* Start LISTED RECORDS *

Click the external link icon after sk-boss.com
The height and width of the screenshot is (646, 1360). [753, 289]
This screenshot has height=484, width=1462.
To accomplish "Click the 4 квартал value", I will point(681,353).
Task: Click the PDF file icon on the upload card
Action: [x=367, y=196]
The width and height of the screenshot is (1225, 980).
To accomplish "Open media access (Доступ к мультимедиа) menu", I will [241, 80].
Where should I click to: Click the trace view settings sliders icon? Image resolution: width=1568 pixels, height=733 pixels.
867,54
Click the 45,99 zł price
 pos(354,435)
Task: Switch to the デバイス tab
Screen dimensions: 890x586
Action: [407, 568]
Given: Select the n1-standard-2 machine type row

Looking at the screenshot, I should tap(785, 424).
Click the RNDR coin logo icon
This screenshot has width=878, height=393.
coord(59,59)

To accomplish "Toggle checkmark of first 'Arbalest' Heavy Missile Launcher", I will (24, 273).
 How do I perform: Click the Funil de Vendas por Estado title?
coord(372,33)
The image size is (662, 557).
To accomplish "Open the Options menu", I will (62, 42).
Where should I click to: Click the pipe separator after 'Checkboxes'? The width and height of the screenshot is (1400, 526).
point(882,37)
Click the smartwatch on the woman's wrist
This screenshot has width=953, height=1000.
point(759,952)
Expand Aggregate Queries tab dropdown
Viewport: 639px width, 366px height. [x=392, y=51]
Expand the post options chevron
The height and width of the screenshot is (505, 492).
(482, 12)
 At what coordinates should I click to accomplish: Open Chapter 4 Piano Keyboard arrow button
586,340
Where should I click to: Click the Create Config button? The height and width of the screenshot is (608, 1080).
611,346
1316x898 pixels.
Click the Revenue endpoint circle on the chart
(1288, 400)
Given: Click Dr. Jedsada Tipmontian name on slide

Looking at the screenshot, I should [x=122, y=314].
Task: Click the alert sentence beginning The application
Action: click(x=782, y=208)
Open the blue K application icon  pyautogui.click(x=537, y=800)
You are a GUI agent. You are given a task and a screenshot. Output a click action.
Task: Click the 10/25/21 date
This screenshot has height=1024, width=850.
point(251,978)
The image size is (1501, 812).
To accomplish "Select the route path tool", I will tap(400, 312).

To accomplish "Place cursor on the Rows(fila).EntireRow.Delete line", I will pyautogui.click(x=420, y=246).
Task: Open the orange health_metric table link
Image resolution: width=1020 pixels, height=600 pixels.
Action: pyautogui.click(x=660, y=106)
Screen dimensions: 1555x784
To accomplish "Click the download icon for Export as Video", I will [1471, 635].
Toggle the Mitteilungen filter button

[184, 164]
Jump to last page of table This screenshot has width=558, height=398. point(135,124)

* End LISTED RECORDS *

» **TASK TO CARRY OUT**
Copy the lines of the material above verbatim, beginning at the line that contains "Where should I click to: Click the pipe" and ending after the line that contains "will tap(400, 312).".

» **WRITTEN REPLY**
Where should I click to: Click the pipe separator after 'Checkboxes'? The width and height of the screenshot is (1400, 526).
point(882,37)
Click the smartwatch on the woman's wrist
This screenshot has width=953, height=1000.
point(759,952)
Expand Aggregate Queries tab dropdown
Viewport: 639px width, 366px height. [x=392, y=51]
Expand the post options chevron
The height and width of the screenshot is (505, 492).
(482, 12)
 At what coordinates should I click to accomplish: Open Chapter 4 Piano Keyboard arrow button
586,340
Where should I click to: Click the Create Config button? The height and width of the screenshot is (608, 1080).
611,346
1316x898 pixels.
Click the Revenue endpoint circle on the chart
(1288, 400)
Given: Click Dr. Jedsada Tipmontian name on slide

Looking at the screenshot, I should [x=122, y=314].
Task: Click the alert sentence beginning The application
Action: click(x=782, y=208)
Open the blue K application icon  pyautogui.click(x=537, y=800)
You are a GUI agent. You are given a task and a screenshot. Output a click action.
Task: Click the 10/25/21 date
This screenshot has height=1024, width=850.
point(251,978)
The image size is (1501, 812).
To accomplish "Select the route path tool", I will tap(400, 312).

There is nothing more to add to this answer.